Excerpt:
================

One of the tasks I've had in my queue for a bit is to look into shallow submodules for coreboot.
TLDR, we can decrease the submodule data size by over 900GB by using shallow submodules.
The idea behind shallow submodules is that by default, we don't pull down as much data. For most submodules, most people typically only use the single commit pointed to by the submodule pointer. This means that people are spending time pulling down commits and then storing data that they don't typically need.
The downside of shallow submodules (and shallow git repos in general) is that they don't contain the full data for the repository, so you can't immediately look at the full history or check out other versions.
There are a couple of ways to limit the amount of data being fetched by a git repository. - You can fetch a single branch - You can fetch a limited amount of the git repo's history, either by date or by number of commits.
This explores those possibilities.
Currently if you download everything in the coreboot tree, along with the full submodules you get 1.4GB of data: 226MB of data after downloading the just coreboot repo, but before downloading submodules. Then another 1.2GB of data for all of the submodules.
Changing the submodules to pull down a depth of 1 commit, we fetch just 208MB of data, a much more reasonable size than 1.2GB
Pulling down the full branch used for each submodule increases the submodule size to 769MB.
Here's a spreadsheet with the submodule size data, along for recommendations for each. https://docs.google.com/spreadsheets/d/1DAnFFnoLxdLE15CsUTE_AuCZeKG-UdrBndiF... https://docs.google.com/spreadsheets/d/1DAnFFnoLxdLE15CsUTE_AuCZeKG-UdrBndiFxhPDEO8/edit?usp=sharing
Submodules recommended to use --depth=1 are: arm-trusted-firmware, intel-sec-tools, stm, chromeec, blobs, fsp, vboot
All other submodules would fetch the current branch. My thought is that we set the default for each submodule to the recommended value in the sheet, then we can add a Make target or Kconfig option that pulls down the rest, for anyone who wants the full data. Once you've pulled down the entire history of a repo, it won't get removed, so the update (mostly) only needs to be done once for historic data. You'd need to do it again after any submodule update to get the full recent commit history though.

================

Written task A: In the listing, from the first line up to and including the line with "راڻو [226, 652]", swap "Poems" for "Verses" and change nothing else. Leave the pictures out of your answer.

(Stored items from a collection)
================

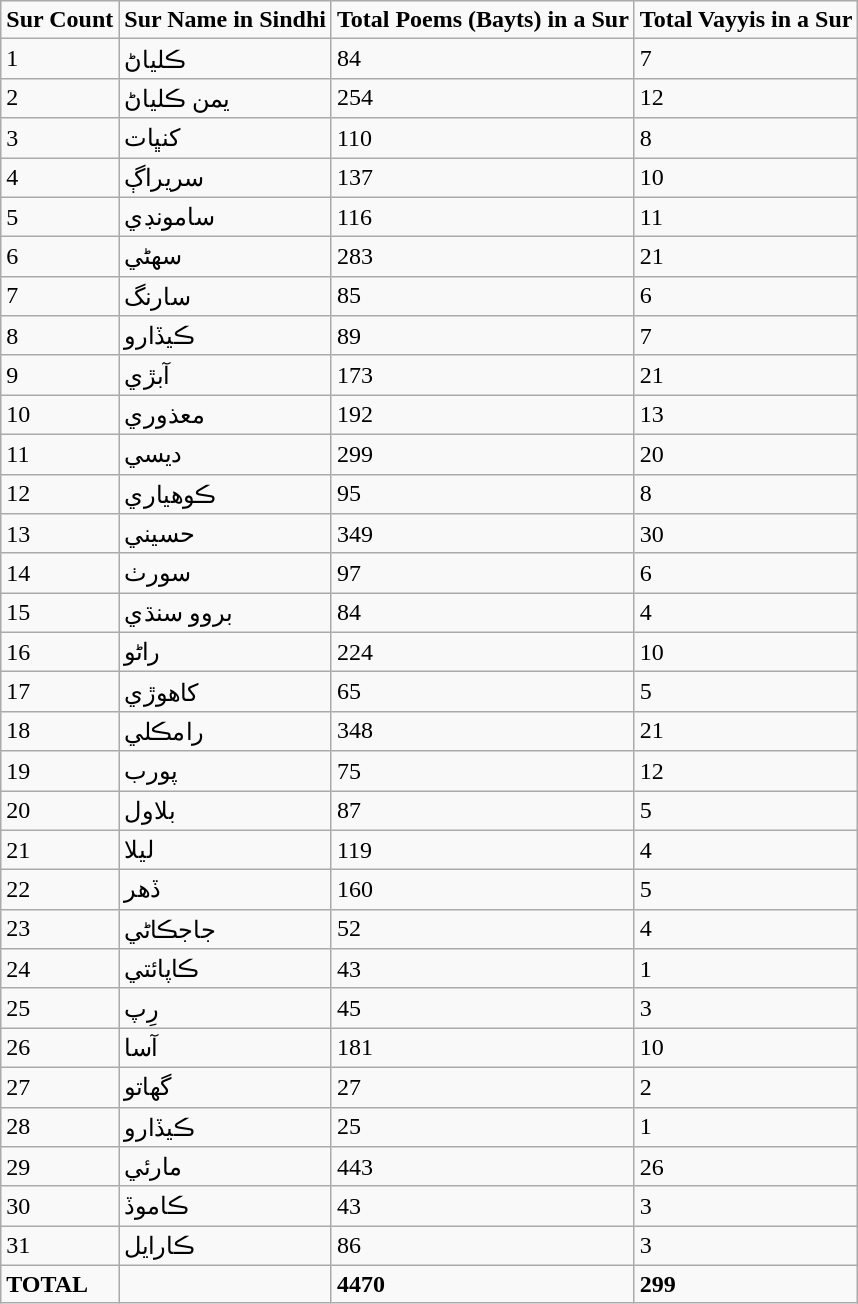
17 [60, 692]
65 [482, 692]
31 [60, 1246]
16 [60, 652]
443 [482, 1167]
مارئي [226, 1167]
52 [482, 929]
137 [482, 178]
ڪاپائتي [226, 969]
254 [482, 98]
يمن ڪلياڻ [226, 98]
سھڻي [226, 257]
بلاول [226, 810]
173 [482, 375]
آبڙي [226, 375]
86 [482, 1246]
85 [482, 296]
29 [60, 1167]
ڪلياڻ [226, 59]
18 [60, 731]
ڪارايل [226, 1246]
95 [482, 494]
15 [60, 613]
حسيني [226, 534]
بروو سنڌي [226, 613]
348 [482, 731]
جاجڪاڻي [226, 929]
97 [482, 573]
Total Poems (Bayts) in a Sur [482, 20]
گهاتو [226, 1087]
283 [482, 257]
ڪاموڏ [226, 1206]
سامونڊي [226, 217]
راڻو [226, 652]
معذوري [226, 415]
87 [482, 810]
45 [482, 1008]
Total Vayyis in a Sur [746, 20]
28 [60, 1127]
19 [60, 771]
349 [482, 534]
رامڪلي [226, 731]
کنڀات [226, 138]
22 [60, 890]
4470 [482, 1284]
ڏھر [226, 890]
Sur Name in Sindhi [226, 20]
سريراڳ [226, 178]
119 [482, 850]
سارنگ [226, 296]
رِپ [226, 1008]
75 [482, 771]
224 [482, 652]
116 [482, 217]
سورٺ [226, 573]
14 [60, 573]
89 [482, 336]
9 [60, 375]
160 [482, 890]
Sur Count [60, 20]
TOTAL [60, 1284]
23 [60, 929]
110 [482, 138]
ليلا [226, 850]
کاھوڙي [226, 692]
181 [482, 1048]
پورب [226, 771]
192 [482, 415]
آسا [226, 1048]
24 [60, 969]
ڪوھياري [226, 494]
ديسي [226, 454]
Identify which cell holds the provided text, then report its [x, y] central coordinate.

================

Written task B: Please translate this sentence from the text on shallow submodules into Spanish: "Pulling down the full branch used for each submodule increases the submodule size to 769MB."

Exercise response A:
17 [60, 692]
65 [482, 692]
31 [60, 1246]
16 [60, 652]
443 [482, 1167]
مارئي [226, 1167]
52 [482, 929]
137 [482, 178]
ڪاپائتي [226, 969]
254 [482, 98]
يمن ڪلياڻ [226, 98]
سھڻي [226, 257]
بلاول [226, 810]
173 [482, 375]
آبڙي [226, 375]
86 [482, 1246]
85 [482, 296]
29 [60, 1167]
ڪلياڻ [226, 59]
18 [60, 731]
ڪارايل [226, 1246]
95 [482, 494]
15 [60, 613]
حسيني [226, 534]
بروو سنڌي [226, 613]
348 [482, 731]
جاجڪاڻي [226, 929]
97 [482, 573]
Total Verses (Bayts) in a Sur [482, 20]
گهاتو [226, 1087]
283 [482, 257]
ڪاموڏ [226, 1206]
سامونڊي [226, 217]
راڻو [226, 652]

Exercise response B: Descargar la rama completa usada para cada submódulo aumenta el tamaño de los submódulos a 769MB.